[Saved data entries]
....

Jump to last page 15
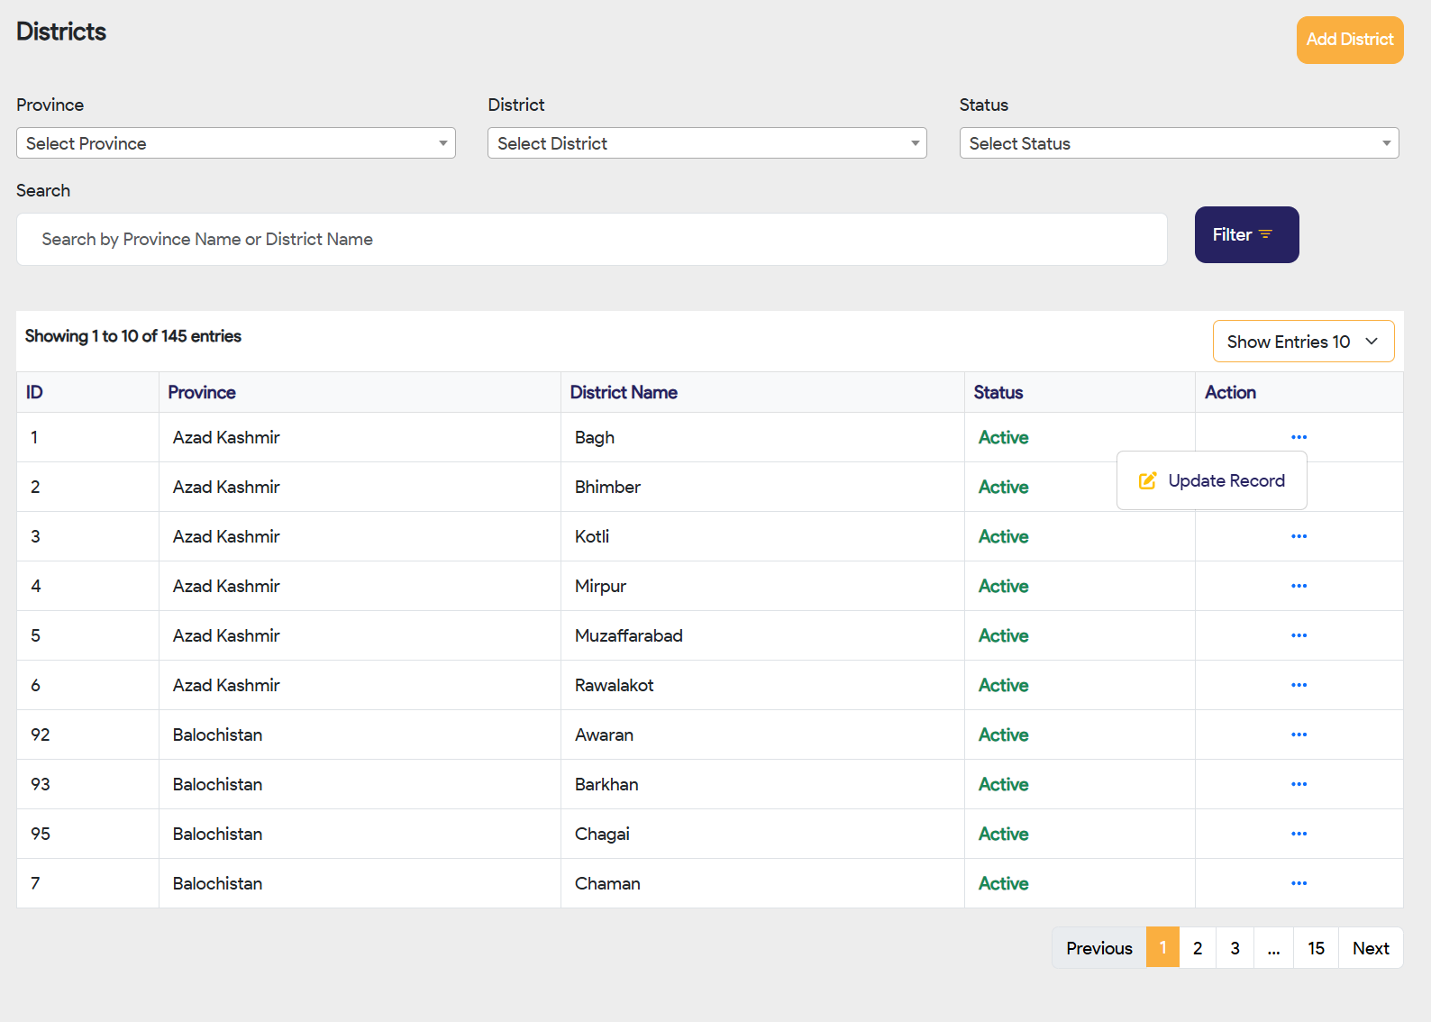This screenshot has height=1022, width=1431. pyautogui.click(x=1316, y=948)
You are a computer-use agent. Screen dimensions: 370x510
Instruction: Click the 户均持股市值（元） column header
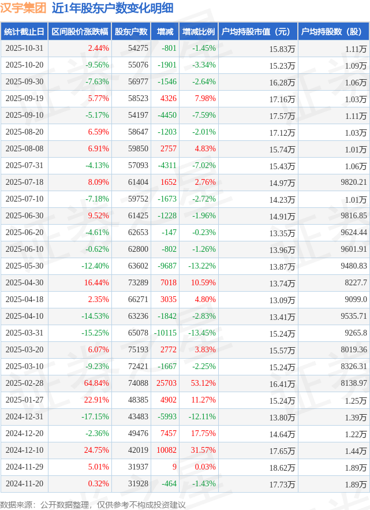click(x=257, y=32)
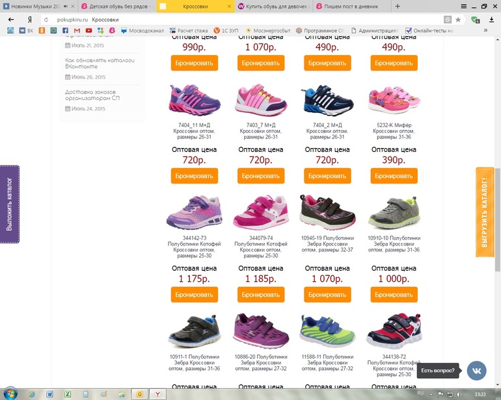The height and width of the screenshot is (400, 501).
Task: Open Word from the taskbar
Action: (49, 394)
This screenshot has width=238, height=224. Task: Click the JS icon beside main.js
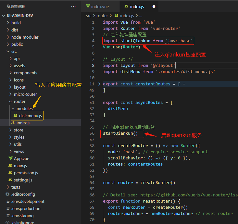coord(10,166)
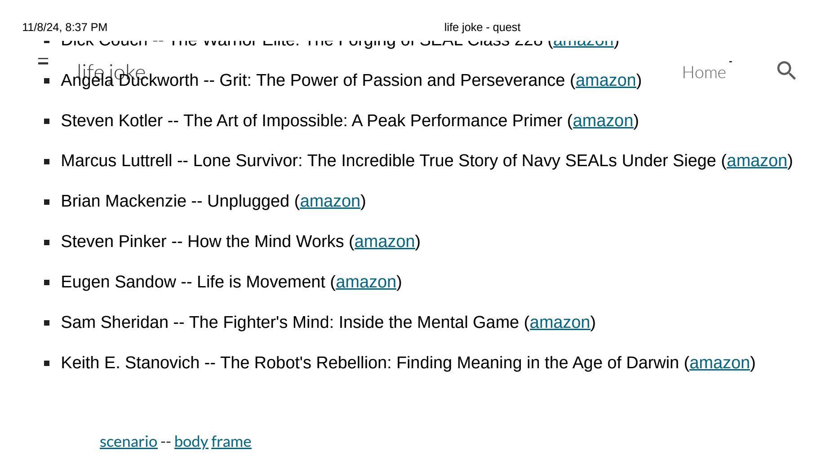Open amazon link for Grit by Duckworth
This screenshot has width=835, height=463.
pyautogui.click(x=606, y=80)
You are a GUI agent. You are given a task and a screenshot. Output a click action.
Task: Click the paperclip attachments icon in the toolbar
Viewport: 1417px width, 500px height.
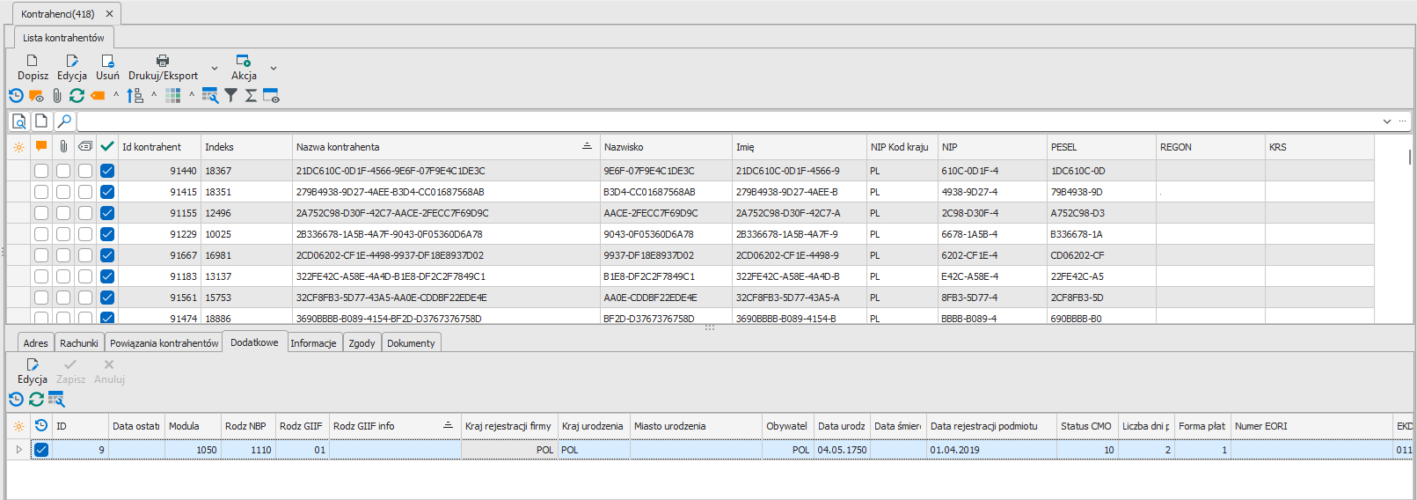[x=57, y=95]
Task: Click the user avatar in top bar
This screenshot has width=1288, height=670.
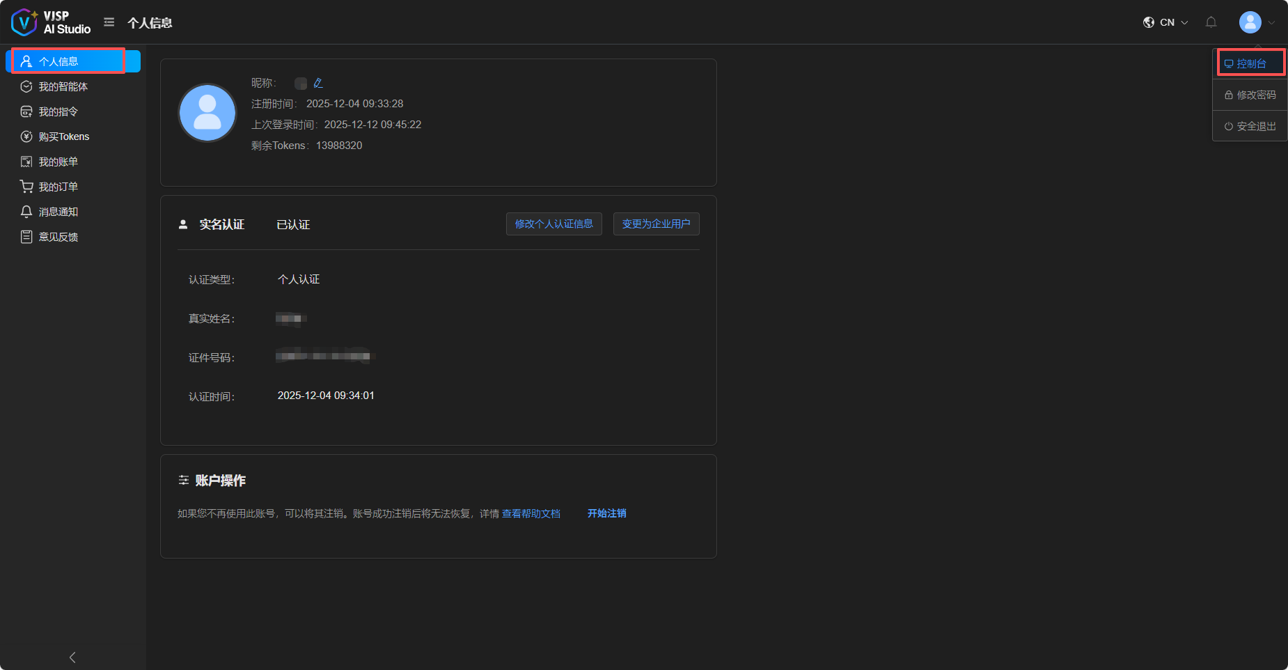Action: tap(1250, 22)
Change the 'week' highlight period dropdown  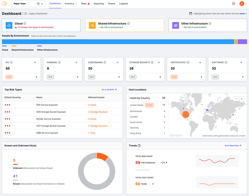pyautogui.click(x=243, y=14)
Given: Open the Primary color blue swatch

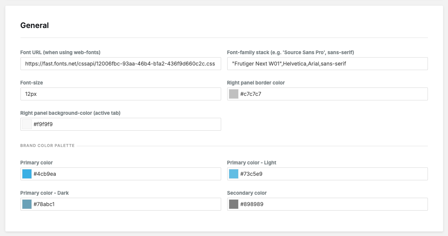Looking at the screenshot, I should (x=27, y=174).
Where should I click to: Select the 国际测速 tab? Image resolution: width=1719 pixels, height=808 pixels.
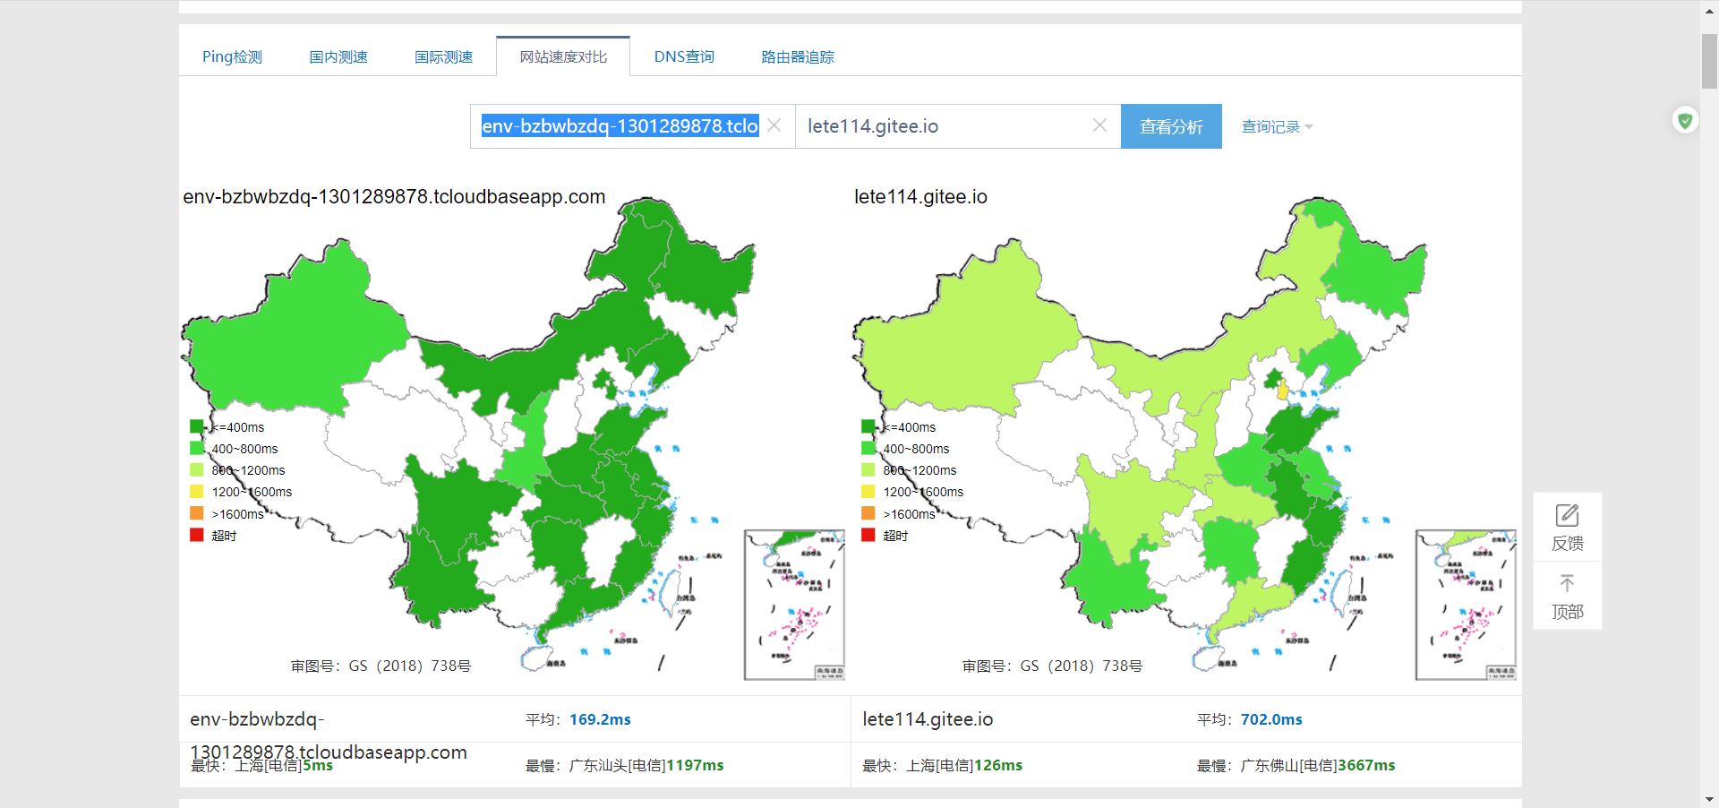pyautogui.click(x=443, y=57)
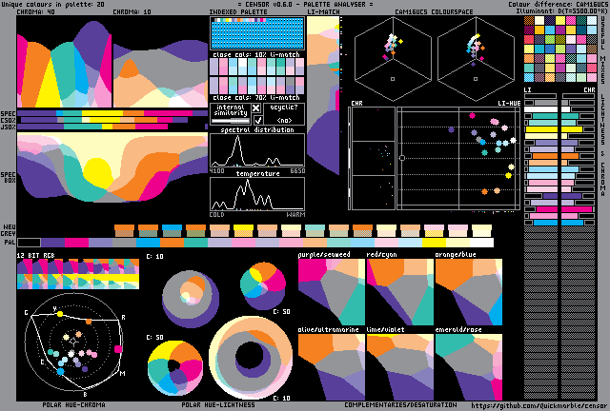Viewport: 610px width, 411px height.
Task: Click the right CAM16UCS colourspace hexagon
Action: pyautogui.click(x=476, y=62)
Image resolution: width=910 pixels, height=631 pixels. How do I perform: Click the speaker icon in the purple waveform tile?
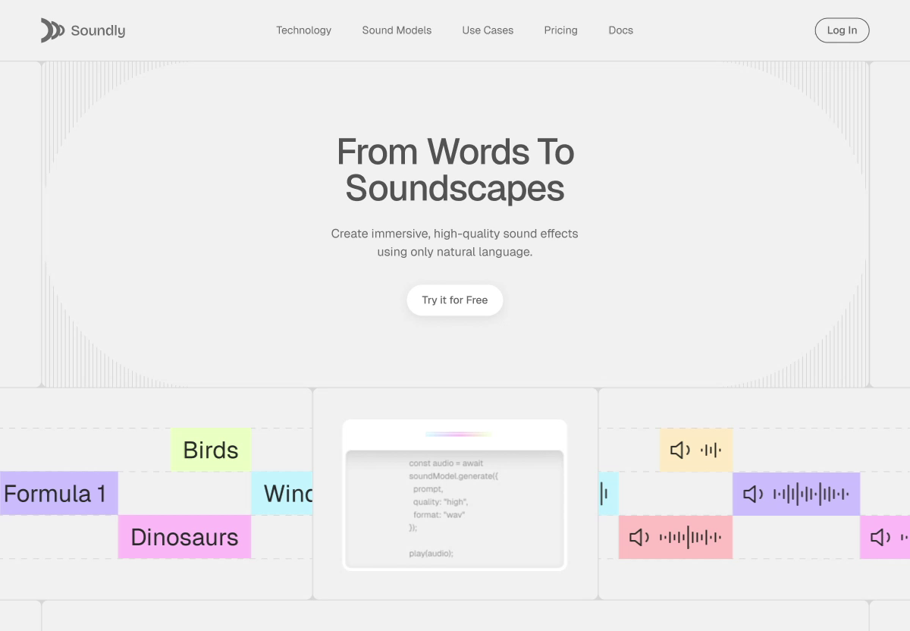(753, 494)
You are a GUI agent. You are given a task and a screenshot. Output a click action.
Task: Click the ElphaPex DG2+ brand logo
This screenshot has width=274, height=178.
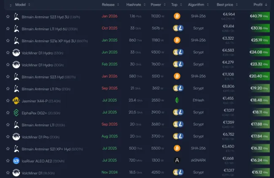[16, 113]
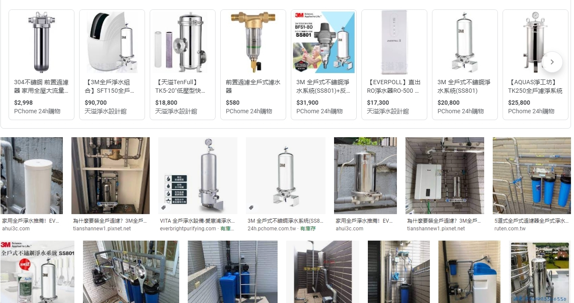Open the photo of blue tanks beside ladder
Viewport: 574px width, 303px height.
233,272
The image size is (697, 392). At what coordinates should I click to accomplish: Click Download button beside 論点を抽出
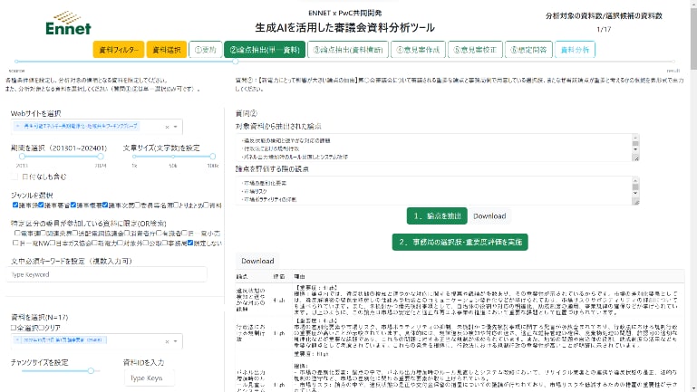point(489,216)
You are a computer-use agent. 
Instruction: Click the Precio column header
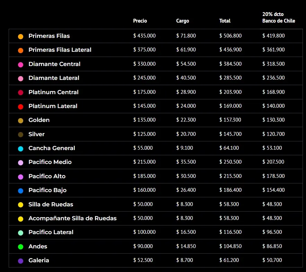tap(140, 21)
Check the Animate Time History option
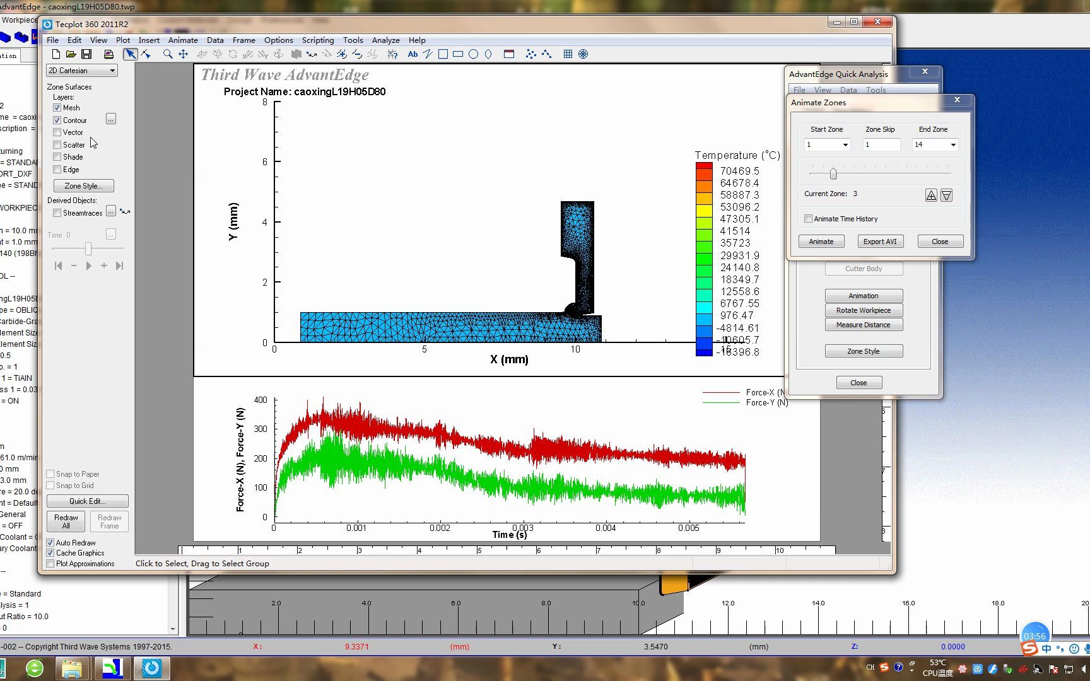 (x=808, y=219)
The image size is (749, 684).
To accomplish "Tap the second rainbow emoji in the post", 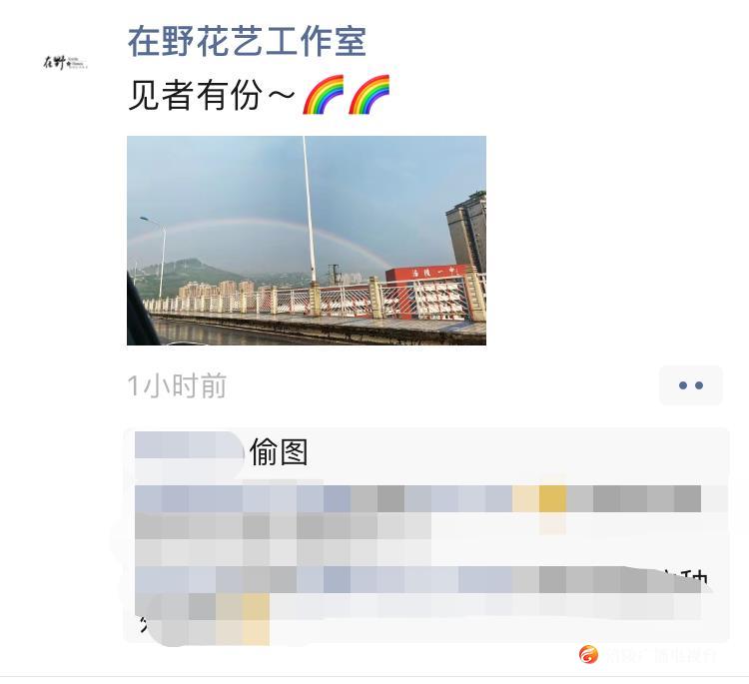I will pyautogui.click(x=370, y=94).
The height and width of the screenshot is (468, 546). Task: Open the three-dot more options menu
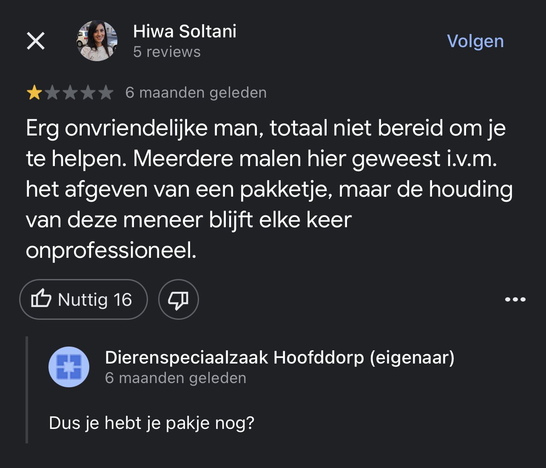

....

* [About this task]:
Match on "agent" and copy out every line of the entries that contains it.

* [Exercise answer]:
You are a computer-use agent. Screen dimensions: 370x510
You are a GUI agent. You are given a task and a screenshot. Output a click action.
You are a GUI agent. You are given a task and a screenshot. Output a click action.
You are a computer-use agent. 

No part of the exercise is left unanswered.